Why can't scraping be detected? Send them to LaBrea tarpit. They can fingerprint browsers but not detect somebody ripping off whole sites?

Tarpit (networking) - Wikipedia

en.wikipedia.org

One rebel's malicious 'tar pit' trap is driving AI web-scrapers insane

Nepenthes intentionally traps data-scraping bots in a never-ending loop of nonsense to waste computing power.

www.pcworld.com

fernandel · Jul 11, 2025

mer said:
A website for my other hobby (bamboo fly rods) has always had issues with bots and crawlers sucking up bandwidth, so they implemented the CloudFlare thing. It's similar to Captcha: asks you to verify "yes I am a human" before redirecting. Not sure how it's doing it, but I've run into issues where I'd hit that every time I clicked a link, but it worked fine running Firefox in a private window. This is what the CloudFlare thing does, check the box and you get to the destination. Not sure if there are other options.
View attachment 23108

Try https://daemonforums.org/ ...the same

jbo@ · Jul 12, 2025

Phishfry said:
Why can't scraping be detected? Send them to LaBrea tarpit. They can fingerprint browsers but not detect somebody ripping off whole sites?
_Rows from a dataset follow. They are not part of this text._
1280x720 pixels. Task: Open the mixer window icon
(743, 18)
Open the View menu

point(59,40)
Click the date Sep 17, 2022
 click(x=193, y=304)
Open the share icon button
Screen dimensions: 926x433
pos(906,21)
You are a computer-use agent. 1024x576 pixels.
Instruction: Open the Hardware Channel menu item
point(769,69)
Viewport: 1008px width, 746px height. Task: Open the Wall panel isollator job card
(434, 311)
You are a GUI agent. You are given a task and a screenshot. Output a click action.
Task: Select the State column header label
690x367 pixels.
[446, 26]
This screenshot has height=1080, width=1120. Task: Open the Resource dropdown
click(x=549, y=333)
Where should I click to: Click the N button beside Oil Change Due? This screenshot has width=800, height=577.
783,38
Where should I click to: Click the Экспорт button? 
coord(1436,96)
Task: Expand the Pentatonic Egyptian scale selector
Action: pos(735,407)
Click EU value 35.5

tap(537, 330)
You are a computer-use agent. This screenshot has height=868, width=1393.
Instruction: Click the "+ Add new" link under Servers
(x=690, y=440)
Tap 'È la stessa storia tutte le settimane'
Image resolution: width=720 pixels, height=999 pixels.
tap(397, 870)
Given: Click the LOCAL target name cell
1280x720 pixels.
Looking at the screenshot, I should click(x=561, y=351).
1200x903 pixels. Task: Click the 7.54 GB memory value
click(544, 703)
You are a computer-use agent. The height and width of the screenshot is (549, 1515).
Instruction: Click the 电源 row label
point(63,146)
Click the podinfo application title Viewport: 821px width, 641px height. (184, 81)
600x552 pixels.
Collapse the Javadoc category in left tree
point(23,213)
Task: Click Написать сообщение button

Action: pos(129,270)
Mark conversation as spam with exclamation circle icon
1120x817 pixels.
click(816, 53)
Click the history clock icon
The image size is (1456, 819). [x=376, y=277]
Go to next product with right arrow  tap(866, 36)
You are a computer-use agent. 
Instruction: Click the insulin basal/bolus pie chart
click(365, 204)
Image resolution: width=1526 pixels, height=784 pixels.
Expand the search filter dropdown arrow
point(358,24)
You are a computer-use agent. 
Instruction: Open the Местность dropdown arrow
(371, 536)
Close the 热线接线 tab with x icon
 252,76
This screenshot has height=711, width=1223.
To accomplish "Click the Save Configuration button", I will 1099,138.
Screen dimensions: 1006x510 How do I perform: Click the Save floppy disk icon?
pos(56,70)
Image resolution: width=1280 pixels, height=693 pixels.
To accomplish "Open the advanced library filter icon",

Tarpitting still allows a scraper to collect the information without incurring any significant cost on them (compared to proof-of-work solution that solutions like Anubis).
Furthermore, tarpitting is costly on the server side. The server still needs to allocate and manage the connection. Tarpits are basically a server side self-inflicted slowloris attack.

Phishfry said:
They can fingerprint browsers but not detect somebody ripping off whole sites?

Fingerprinting doesn't work well against non-human users/clients.

baaz said:
I'm still wondering that why can't they just bock the IP ranges? Is it a whac-a-mole type of situation?

Anyone who's seriously in the scraping business has truckloads of IP addresses, used different clients with different geolocations to spread the load - some are reportedly using bot nets. Blocking IP addresses does absolutely nothing and negatively influences legitimate users of your service.

kent_dorfman766 · Jul 12, 2025

mer said:
A website for my other hobby (bamboo fly rods) has always had issues with bots and crawlers sucking up bandwidth, so they implemented the CloudFlare thing. It's similar to Captcha: asks you to verify "yes I am a human" before redirecting. Not sure how it's doing it, but I've run into issues where I'd hit that every time I clicked a link, but it worked fine running Firefox in a private window. This is what the CloudFlare thing does, check the box and you get to the destination. Not sure if there are other options.
View attachment 23108

My guess is the amount of time it takes you to click, combined with the click not being centered in the box makes it non-deterministic, and I'd assume the bot would be too consistent.

astyle · Jul 12, 2025

Ooh, ooh, I suffer through those Cloudflare-triggered captchas more often than I ever have in the past, and sometimes they don't let me through. But now the investment in extra bandwidth capacity by the ISPs is beginning to make sense to me after reading this thread. Although, sometimes it helps to clear the browser cache to avoid getting hit too bad by this. I'm sometimes reluctant to do that, but then I'm reminded that clearing browser cache is not a bad security practice, and re-authentication in places is a small price to pay.

mer said:
A website for my other hobby (bamboo fly rods)

This brings back memories of my childhood... bamboo fly rods used to be premium stuff, and if you could not afford it, you just used whatever you can find in the nearby forest... but I digress.

drhowarddrfine · Jul 12, 2025

jbo@ said:
scrapper

scraper and scraping

Phishfry · Jul 12, 2025

astyle said:
Ooh, ooh, I suffer through those Cloudflare-triggered captchas more often than I ever have in the past, and sometimes they don't let me through

Yes me too. Jump through the hoops and still denied.
Accessing websites via dialup was faster.

mer · Jul 12, 2025

Phishfry said:
Yes me too. Jump through the hoops and still denied.
Accessing websites via dialup was faster.

Try the same website but from a Firefox private window. Not sure what the difference is but that worked for me on a site that basically got stuck in a loop trying to log in.